I'm looking for a bytecode optimizing algorithm that computes unnecessary calculations and removes dead local variables. Imagine this code:
iconst_2
iconst_3
iadd
invokestatic someMethod (I)V
It can easily be optimized to:
iconst_5
invokestatic someMethod (I)V
My first idea to implement this was to use a custom ASM interpreter that captures the instructions (like SourceInterpeter
) and automatically computes stack values. Then replace the last calculation with known outcome (in this case iadd
) with the real value, and iterate backwards to remove all captured instructions. This would work on many cases, but not on every case.

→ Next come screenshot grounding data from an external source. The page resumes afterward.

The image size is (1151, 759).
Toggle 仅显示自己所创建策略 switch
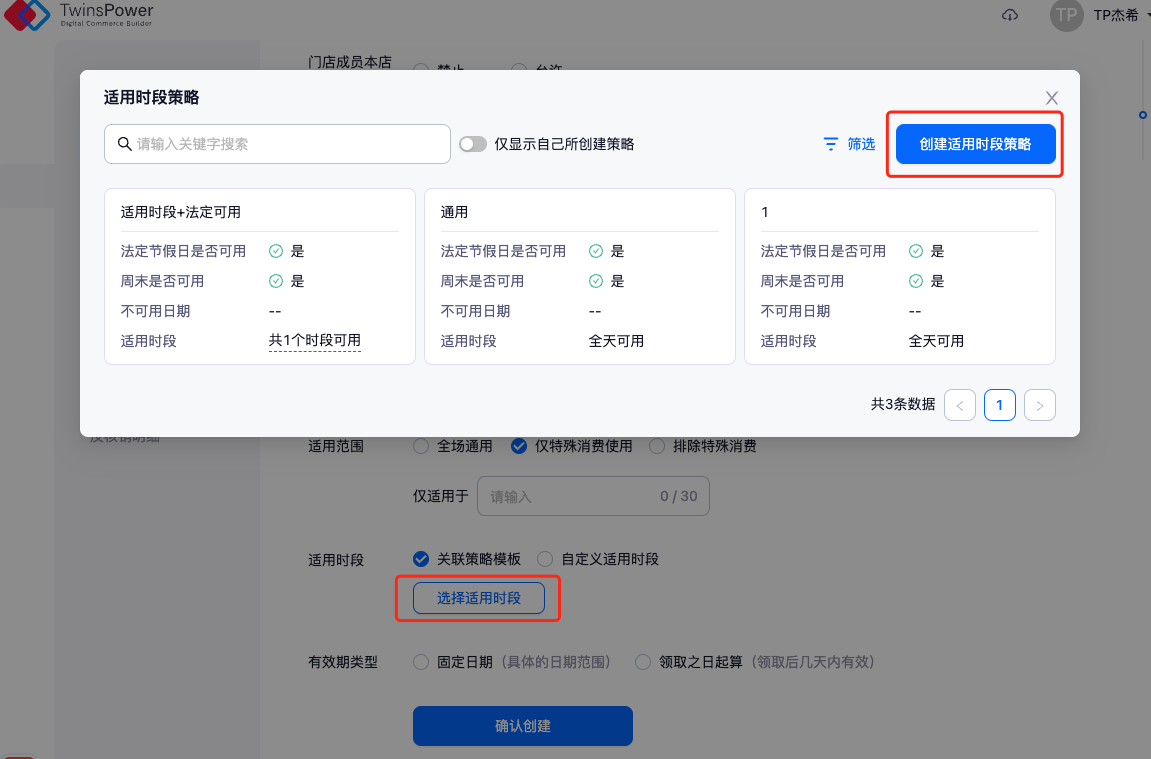(472, 144)
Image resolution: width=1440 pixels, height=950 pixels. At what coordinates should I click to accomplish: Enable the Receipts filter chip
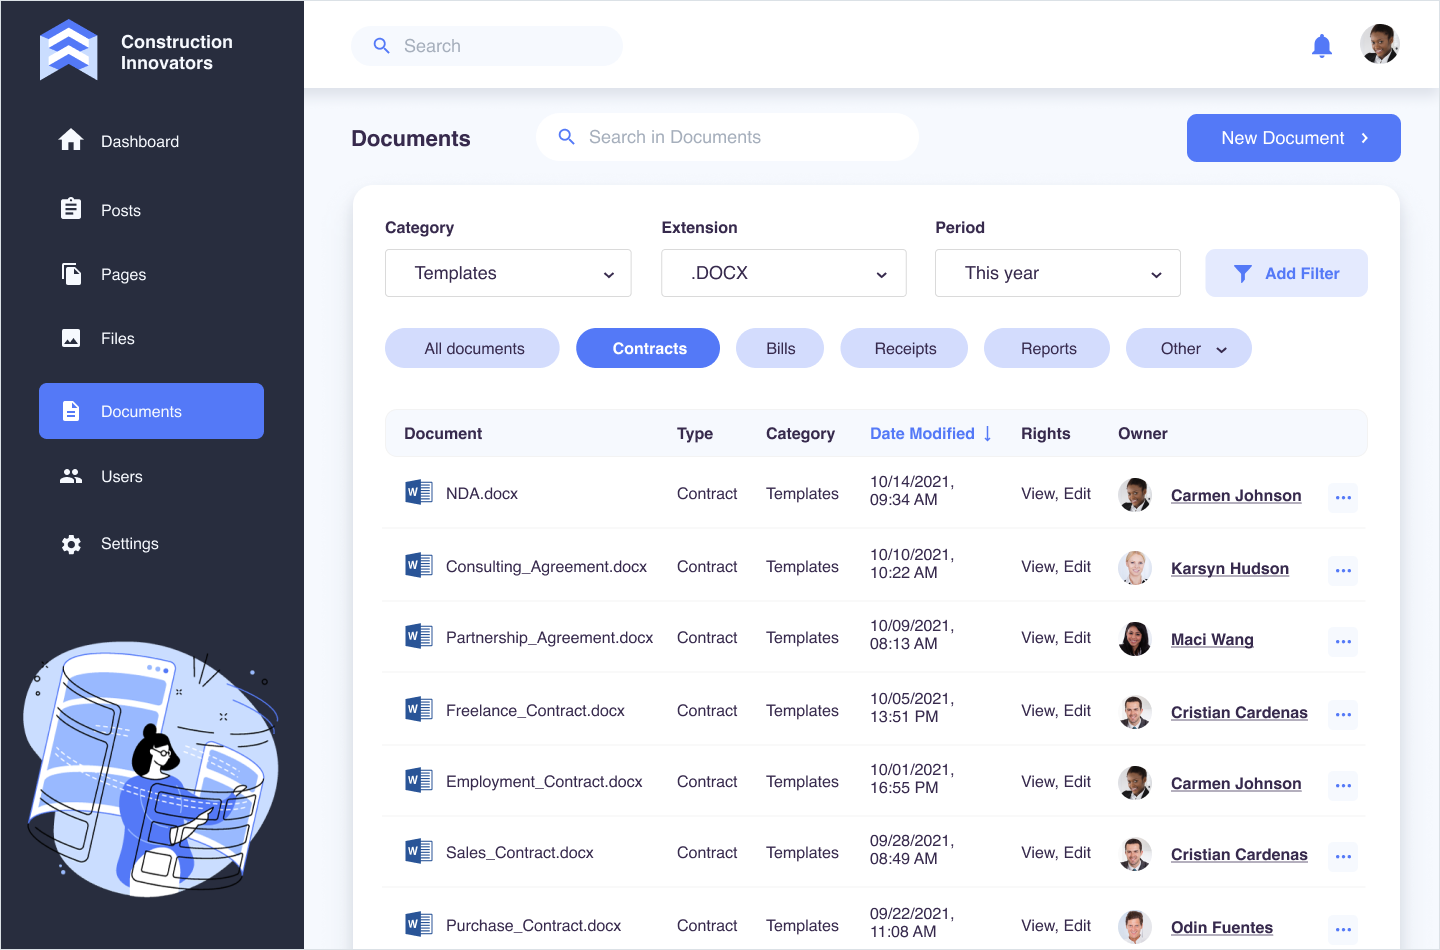tap(904, 348)
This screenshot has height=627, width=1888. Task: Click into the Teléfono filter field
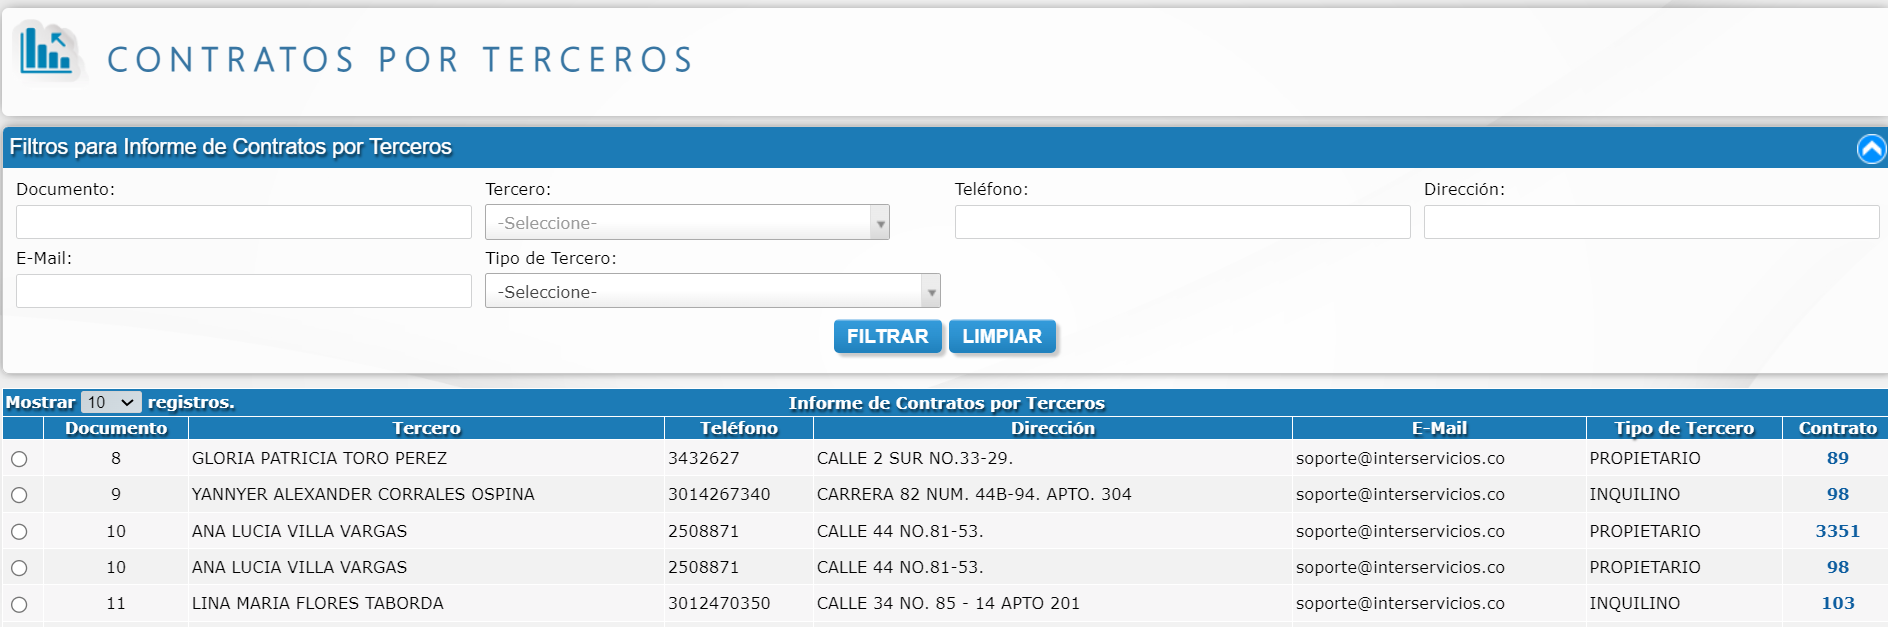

Here the optimization would be a bit harder:
iconst_2
iconst_3
dup
getstatic someUnknownInt I
iadd
invokestatic someOtherMethod (I)V
iadd
invokestatic someMethod (I)V
If iadd
is replaced by iconst_5
, and iconst_2
and iconst_3
get removed, then we would have invalid bytecode. My second thought was to do multiple passes. First, replace all dup
instructions with their real value as new push instruction (if it isn't a method / field reference), then remove all pop instructions (but don't remove methods), and finally compute calculations. This also doesn't work every time.
iconst_2
invokestatic someMethod ()I
dup2
invokestatic someOtherMethod (I)V
swap
invokestatic someOtherMethod (I)V
iadd //this can be computed -> iconst_4
invokestatic someOtherMethod (I)V
The last thing i tried was to use a SourceInterpreter
and rewrite the instructions. Only obligatory instructions (like method calls, monitorenter
, returns, etc.) get added, with the stack they take as rewritten code before them. This leads to invalid bytecode, as pop operations are not kept (after methods) and duplication of method calls (if the next obligatory instruction takes the previous method as argument). What is the best way to do this?